**What is required**
Copy the material below word for word, starting at the line that contains "Where should I" and continuing through the end of the material. Leave the pictures out of your answer.
** Start Data for this exercise **
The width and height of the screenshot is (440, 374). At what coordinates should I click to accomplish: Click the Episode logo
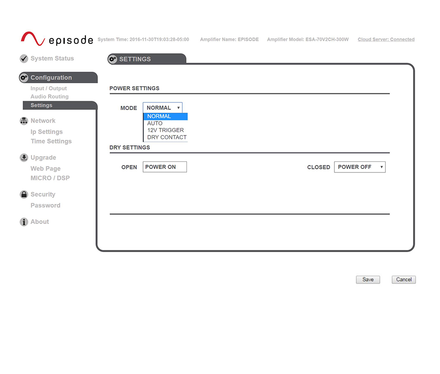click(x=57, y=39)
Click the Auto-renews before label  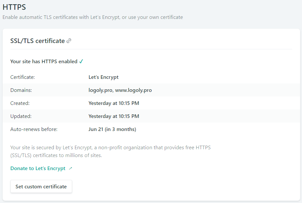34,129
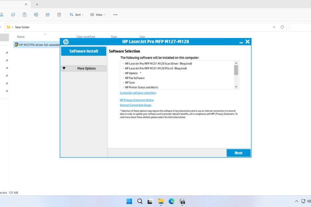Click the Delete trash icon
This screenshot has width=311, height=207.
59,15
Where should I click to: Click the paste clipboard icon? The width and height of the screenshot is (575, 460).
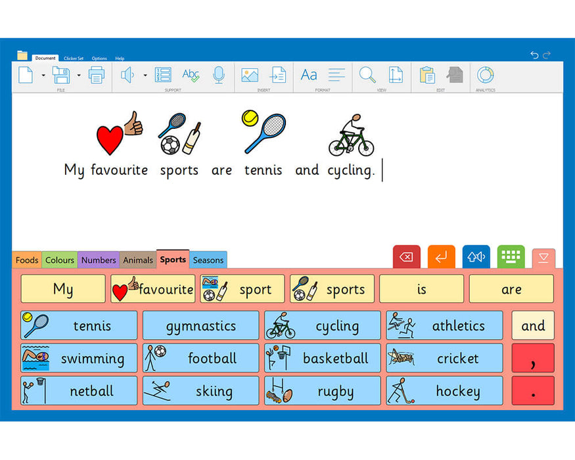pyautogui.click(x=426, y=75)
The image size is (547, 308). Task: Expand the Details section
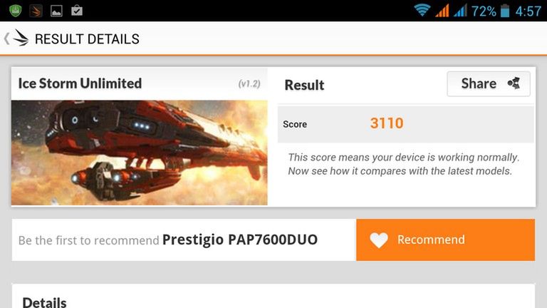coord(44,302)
** End Data for this exercise **
**Solution to this task**
Where should I click to: Click the paste clipboard icon? The width and height of the screenshot is (575, 460).
pyautogui.click(x=426, y=75)
The image size is (547, 308). Task: Expand the Details section
coord(44,302)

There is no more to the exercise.